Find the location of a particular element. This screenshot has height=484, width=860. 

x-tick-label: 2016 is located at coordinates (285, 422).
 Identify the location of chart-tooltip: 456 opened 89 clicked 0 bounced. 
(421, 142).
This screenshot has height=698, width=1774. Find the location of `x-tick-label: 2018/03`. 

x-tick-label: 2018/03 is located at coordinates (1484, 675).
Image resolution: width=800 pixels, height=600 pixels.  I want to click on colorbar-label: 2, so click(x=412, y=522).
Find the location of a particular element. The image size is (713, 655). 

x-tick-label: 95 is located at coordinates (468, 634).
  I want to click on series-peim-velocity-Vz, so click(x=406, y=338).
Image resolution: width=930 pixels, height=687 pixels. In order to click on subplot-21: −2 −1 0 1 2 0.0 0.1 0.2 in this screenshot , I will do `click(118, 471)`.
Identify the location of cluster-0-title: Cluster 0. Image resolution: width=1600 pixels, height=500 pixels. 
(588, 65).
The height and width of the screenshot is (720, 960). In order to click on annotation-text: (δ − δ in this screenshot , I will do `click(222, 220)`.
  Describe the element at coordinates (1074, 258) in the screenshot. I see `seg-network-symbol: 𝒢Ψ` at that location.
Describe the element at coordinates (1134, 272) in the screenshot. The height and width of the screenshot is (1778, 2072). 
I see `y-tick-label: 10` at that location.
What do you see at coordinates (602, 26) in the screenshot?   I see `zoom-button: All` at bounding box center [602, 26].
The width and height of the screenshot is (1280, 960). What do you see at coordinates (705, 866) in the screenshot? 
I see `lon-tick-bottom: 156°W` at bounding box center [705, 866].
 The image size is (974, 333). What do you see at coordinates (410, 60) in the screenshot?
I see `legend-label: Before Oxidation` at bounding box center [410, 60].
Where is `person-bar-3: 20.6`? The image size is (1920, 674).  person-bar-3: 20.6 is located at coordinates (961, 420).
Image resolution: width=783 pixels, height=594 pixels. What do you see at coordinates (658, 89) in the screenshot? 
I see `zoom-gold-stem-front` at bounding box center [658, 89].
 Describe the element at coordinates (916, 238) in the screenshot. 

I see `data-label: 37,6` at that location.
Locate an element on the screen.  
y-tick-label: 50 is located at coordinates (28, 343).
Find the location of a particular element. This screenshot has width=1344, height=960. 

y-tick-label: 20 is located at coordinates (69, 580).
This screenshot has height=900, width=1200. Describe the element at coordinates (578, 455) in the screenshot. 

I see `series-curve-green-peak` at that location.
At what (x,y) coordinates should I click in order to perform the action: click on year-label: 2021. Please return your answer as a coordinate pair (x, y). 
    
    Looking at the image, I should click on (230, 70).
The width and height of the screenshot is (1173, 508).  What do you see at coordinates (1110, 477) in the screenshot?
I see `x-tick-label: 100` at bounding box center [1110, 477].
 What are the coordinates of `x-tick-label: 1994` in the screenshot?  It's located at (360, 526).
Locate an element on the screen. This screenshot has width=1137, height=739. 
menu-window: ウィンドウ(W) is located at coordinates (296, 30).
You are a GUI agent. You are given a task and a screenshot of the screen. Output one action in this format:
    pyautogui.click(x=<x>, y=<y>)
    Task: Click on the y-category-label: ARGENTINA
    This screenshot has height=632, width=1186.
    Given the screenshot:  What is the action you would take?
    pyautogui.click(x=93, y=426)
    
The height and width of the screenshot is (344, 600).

| WHAT TO PRODUCE |
Quote the entire listing above word for word.

| EXPECTED ANSWER |
Find the location of a particular element. This screenshot has height=484, width=860. 

x-tick-label: 2016 is located at coordinates (285, 422).
 Identify the location of chart-tooltip: 456 opened 89 clicked 0 bounced. 
(421, 142).
This screenshot has height=698, width=1774. Find the location of `x-tick-label: 2018/03`. 

x-tick-label: 2018/03 is located at coordinates (1484, 675).
Image resolution: width=800 pixels, height=600 pixels.  I want to click on colorbar-label: 2, so click(x=412, y=522).
Find the location of a particular element. The image size is (713, 655). 

x-tick-label: 95 is located at coordinates (468, 634).
  I want to click on series-peim-velocity-Vz, so click(x=406, y=338).
Image resolution: width=930 pixels, height=687 pixels. In order to click on subplot-21: −2 −1 0 1 2 0.0 0.1 0.2 in this screenshot , I will do `click(118, 471)`.
Identify the location of cluster-0-title: Cluster 0. Image resolution: width=1600 pixels, height=500 pixels. 
(588, 65).
The height and width of the screenshot is (720, 960). In order to click on annotation-text: (δ − δ in this screenshot , I will do `click(222, 220)`.
  Describe the element at coordinates (1074, 258) in the screenshot. I see `seg-network-symbol: 𝒢Ψ` at that location.
Describe the element at coordinates (1134, 272) in the screenshot. The height and width of the screenshot is (1778, 2072). 
I see `y-tick-label: 10` at that location.
What do you see at coordinates (602, 26) in the screenshot?   I see `zoom-button: All` at bounding box center [602, 26].
The width and height of the screenshot is (1280, 960). What do you see at coordinates (705, 866) in the screenshot? 
I see `lon-tick-bottom: 156°W` at bounding box center [705, 866].
 The image size is (974, 333). What do you see at coordinates (410, 60) in the screenshot?
I see `legend-label: Before Oxidation` at bounding box center [410, 60].
Where is `person-bar-3: 20.6`? The image size is (1920, 674).  person-bar-3: 20.6 is located at coordinates (961, 420).
Image resolution: width=783 pixels, height=594 pixels. What do you see at coordinates (658, 89) in the screenshot? 
I see `zoom-gold-stem-front` at bounding box center [658, 89].
 Describe the element at coordinates (916, 238) in the screenshot. 

I see `data-label: 37,6` at that location.
Locate an element on the screen.  
y-tick-label: 50 is located at coordinates (28, 343).
Find the location of a particular element. This screenshot has width=1344, height=960. 

y-tick-label: 20 is located at coordinates (69, 580).
This screenshot has height=900, width=1200. Describe the element at coordinates (578, 455) in the screenshot. 

I see `series-curve-green-peak` at that location.
At what (x,y) coordinates should I click in order to perform the action: click on year-label: 2021. Please return your answer as a coordinate pair (x, y). 
    
    Looking at the image, I should click on (230, 70).
The width and height of the screenshot is (1173, 508).  What do you see at coordinates (1110, 477) in the screenshot?
I see `x-tick-label: 100` at bounding box center [1110, 477].
 What are the coordinates of `x-tick-label: 1994` in the screenshot?  It's located at (360, 526).
Locate an element on the screen. This screenshot has width=1137, height=739. 
menu-window: ウィンドウ(W) is located at coordinates (296, 30).
You are a GUI agent. You are given a task and a screenshot of the screen. Output one action in this format:
    pyautogui.click(x=<x>, y=<y>)
    Task: Click on the y-category-label: ARGENTINA
    This screenshot has height=632, width=1186.
    Given the screenshot:  What is the action you would take?
    pyautogui.click(x=93, y=426)
    
The height and width of the screenshot is (344, 600).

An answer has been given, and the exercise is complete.